La masse noire traversa Aiden, sans aucune difficulté et le mur orange revint.

— Fascinant, commenta le troisième membre de notre trio.

— Il te suffit de l'appliquer, maintenant.

Je hochai la tête, puis à peine retournée, je l'interrogeai :

— Comment je saurai que je n'ai plus besoin de me convaincre ?

— Tu le sauras, me répondit-il.

Je haussai les épaules, sans protester contre son indication des plus bancals. Nous reprîmes nos positions et si dans un premier temps, je restai simplement assise, très vite, je m'aperçus que c'était une mauvaise idée. Ainsi, j'étais trop attentive à mon environnement. Je guettais le moment où il me faudrait intervenir, alors que je ne devais surtout pas bouger, même par réflexe.
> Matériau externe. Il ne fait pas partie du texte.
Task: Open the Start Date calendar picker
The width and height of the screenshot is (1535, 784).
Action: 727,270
En rouvrant brièvement les yeux, je frôlai un arrêt cardiaque. Une tête de clown au visage en sang me regardait. Cela acheva de me convaincre qu'il valait mieux que je me tienne loin de tout. Pour cela, je ne trouvai qu'une seule idée : me rouler en boule sur moi-même. Peut-être que ça me poussait à me lamenter, à me souvenir de cette première nuit, mais au moins, je n'avais aucune envie de me mouvoir. Au contraire, je désirais disparaitre de ce lieu et m'évader vers un endroit où les Bisounours m'accueilleraient.
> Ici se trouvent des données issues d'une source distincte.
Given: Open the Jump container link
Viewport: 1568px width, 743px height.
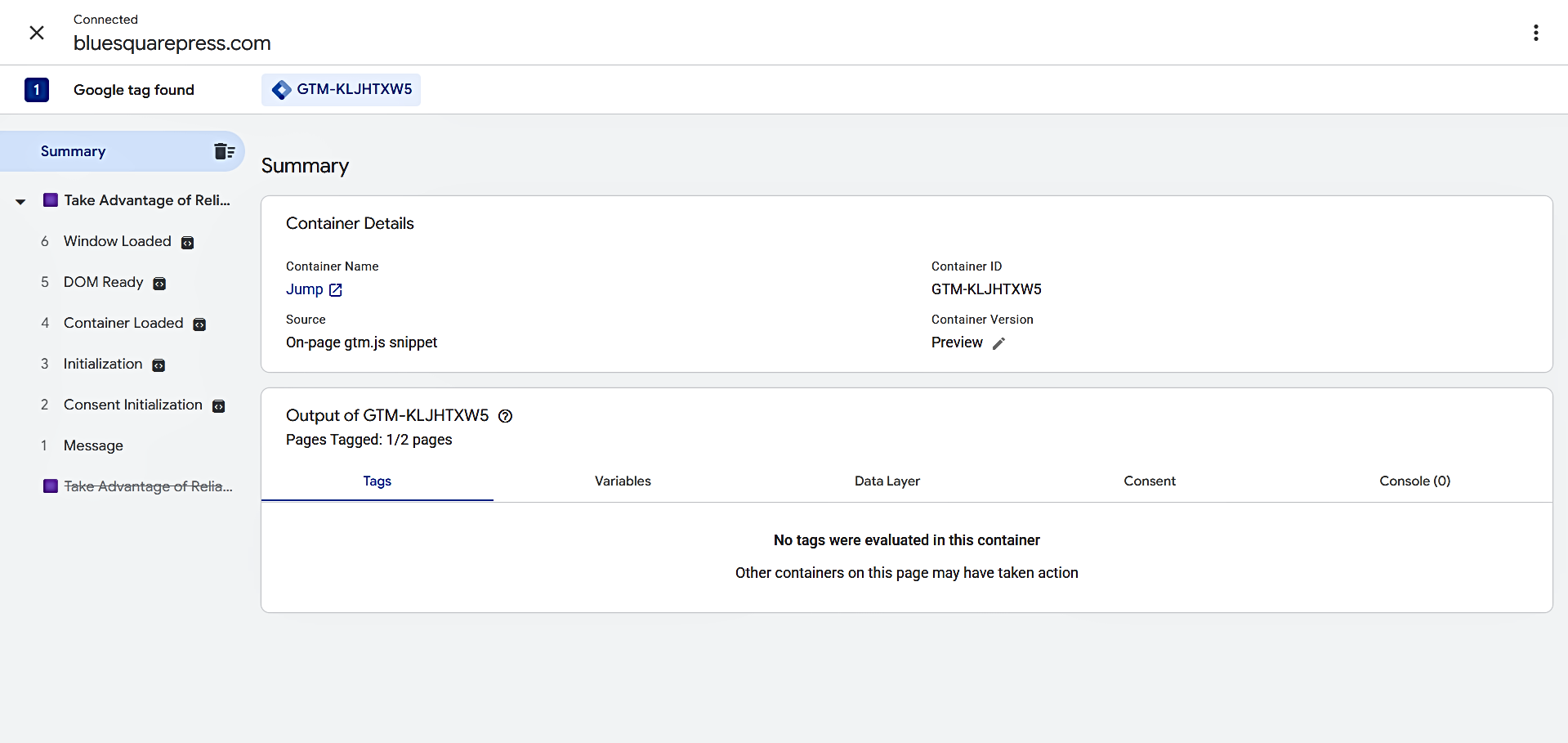Looking at the screenshot, I should pos(314,289).
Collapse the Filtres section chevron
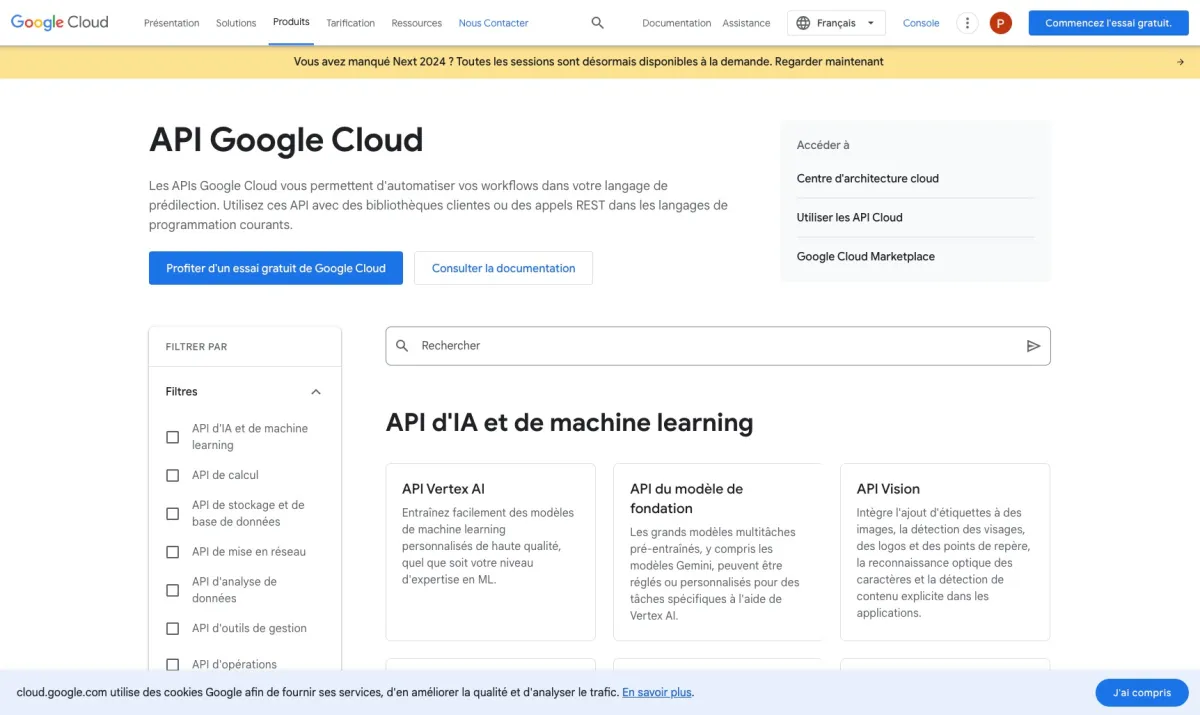The width and height of the screenshot is (1200, 715). tap(316, 392)
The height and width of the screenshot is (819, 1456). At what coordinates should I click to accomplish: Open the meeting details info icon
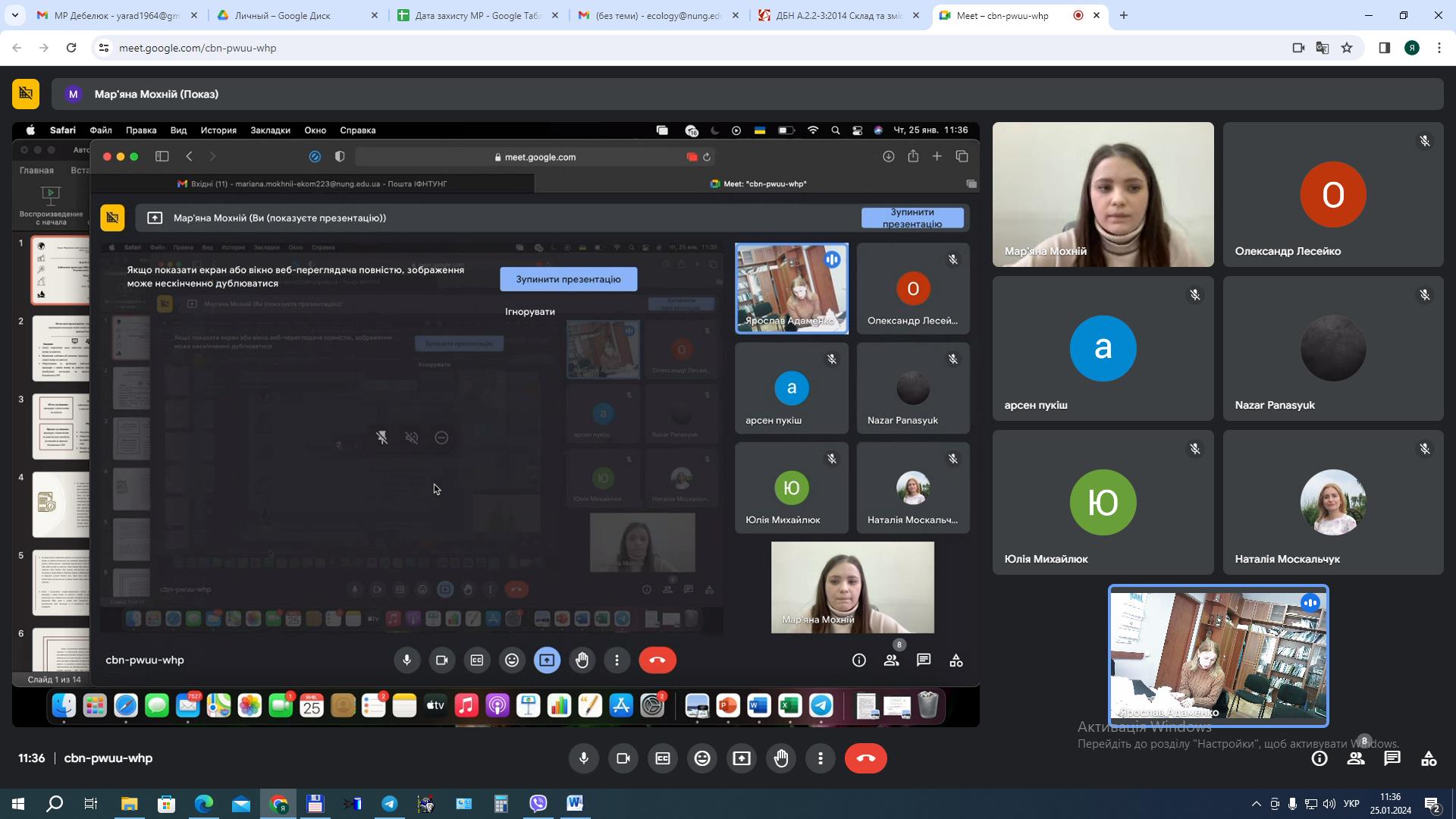click(1320, 758)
Il y avait des hurlements dans ma tête, ils déchiraient le chant de ces petits nounours si adorables, mais ils ne parvenaient pas à briser mes barrières. J'étais plus forte qu'eux, plus maligne.

Il y avait des impressions d'être tâtée, elles faisaient vaciller mon environnement imaginaire, mais elles ne parvenaient pas à le détruire. J'étais plus forte qu'elles, plus maligne.

Il y avait des odeurs de sang, elles blessaient mon nez, mais elles ne provoquaient pas de vomissements. J'étais plus forte qu'elles, plus maligne.

Et puis, il y avait cette danse autour de moi, ce ballet orange, rouge, bleu. Elle parait le ciel de jolie couleur, carillonnait dans le pré si verdoyant, emplissait mon être d'un sentiment de joie incroyable. Aiden était partout, et je crois bien que le monde aurait pu disparaitre, que je n'aurais rien remarqué.